Actually in most product ranges there are only a few different die designs, with the peripheral selection being done by pad wiring. And of course the experts at this are Intel who now seem to manage to get 100s of variants from just a few die designs.
But I don't think 22nm is that relevant to MCUs as it will probably be pad limited unless you need vast amounts of flash.
The number of MCU die designs depends on the strategy a company uses to address multiple markets; in the ones I've seen from the inside, unit cost was so critical that it was always better to do multiple carefully-optimised variants than a fused/programmed bigger die. Of course this tradeoff would change if the NRE went through the roof with 22nm, but then the unit cost would go up...
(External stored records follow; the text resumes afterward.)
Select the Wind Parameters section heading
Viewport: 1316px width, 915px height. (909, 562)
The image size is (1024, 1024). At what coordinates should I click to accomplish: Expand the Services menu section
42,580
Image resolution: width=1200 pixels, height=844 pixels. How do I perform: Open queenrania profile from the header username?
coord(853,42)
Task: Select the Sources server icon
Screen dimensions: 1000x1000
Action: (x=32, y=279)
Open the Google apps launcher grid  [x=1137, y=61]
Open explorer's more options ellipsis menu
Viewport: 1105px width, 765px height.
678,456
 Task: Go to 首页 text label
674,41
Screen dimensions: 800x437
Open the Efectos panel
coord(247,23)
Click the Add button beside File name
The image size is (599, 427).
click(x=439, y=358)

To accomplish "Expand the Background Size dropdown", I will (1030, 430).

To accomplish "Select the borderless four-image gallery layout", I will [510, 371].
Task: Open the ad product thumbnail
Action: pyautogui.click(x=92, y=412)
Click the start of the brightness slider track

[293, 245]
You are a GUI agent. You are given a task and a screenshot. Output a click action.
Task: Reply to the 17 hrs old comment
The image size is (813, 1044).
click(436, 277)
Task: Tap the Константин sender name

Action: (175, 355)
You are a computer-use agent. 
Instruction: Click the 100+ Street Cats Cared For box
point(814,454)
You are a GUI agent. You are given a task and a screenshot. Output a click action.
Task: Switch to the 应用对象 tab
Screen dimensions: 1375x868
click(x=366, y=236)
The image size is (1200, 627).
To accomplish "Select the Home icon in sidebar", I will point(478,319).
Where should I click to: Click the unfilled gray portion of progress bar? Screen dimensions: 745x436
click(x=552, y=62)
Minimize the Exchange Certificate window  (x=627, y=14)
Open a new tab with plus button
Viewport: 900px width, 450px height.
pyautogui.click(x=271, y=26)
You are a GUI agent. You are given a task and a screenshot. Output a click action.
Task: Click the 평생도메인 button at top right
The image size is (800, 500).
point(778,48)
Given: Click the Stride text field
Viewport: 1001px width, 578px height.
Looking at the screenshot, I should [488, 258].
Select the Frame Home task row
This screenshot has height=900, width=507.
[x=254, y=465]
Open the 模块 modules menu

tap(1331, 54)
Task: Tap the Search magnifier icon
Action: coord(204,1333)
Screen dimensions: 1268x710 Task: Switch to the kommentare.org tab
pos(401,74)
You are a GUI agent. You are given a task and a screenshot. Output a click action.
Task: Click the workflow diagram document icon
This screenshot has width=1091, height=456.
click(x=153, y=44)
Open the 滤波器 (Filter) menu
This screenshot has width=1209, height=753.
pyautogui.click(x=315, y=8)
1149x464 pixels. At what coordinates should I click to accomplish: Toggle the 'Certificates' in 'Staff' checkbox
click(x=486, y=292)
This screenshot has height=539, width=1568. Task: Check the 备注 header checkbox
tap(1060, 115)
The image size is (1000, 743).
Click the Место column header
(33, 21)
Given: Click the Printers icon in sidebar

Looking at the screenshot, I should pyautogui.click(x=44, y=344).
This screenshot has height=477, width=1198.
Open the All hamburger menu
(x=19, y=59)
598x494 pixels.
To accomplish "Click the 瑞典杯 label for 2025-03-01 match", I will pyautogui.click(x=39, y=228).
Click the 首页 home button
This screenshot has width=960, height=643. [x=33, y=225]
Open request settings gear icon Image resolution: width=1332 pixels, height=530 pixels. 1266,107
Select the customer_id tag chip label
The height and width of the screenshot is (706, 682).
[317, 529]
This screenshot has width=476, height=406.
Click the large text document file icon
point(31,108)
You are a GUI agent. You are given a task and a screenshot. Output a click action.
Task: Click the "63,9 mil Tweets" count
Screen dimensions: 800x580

Whether MCUs are pad limited depends on the target market (low-end small, high-end big) and number of peripherals needed, many that I saw were core-limited. But I do agree that MCUs are a case where an advanced (expensive) process like 22nm makes little sense -- and these processes tend not to have integrated flash available anyway.
The number of MCU die designs depends on the strategy a company uses to address multiple markets; in the ones I've seen from the inside, unit cost was so critical that it was always better to do multiple carefully-optimised variants than a fused/programmed bigger die.
Obviously depends on the company and process, but STM for instance offer 1000s of cores but if you poke inside them for 'unimplemented peripherals' or open the package you can see they use the same die for quite a few products.
Obviously depends on the company and process, but STM for instance offer 1000s of cores but if you poke inside them for 'unimplemented peripherals' or open the package you can see they use the same die for quite a few products.
This is all a matter of degree -- not every single product will have its own die (because there would be thousands!), but still there are always families of dies needed to cover the required range, each of which then appears as multiple products depending on fusing/package/bonding etc.
The optimum number of different die depends on the unit cost/NRE tradeoff, but there will always be several needed in an MCU family -- and this number would be much fewer for 22nm, which means more wasted silicon on more sub-optimum family members.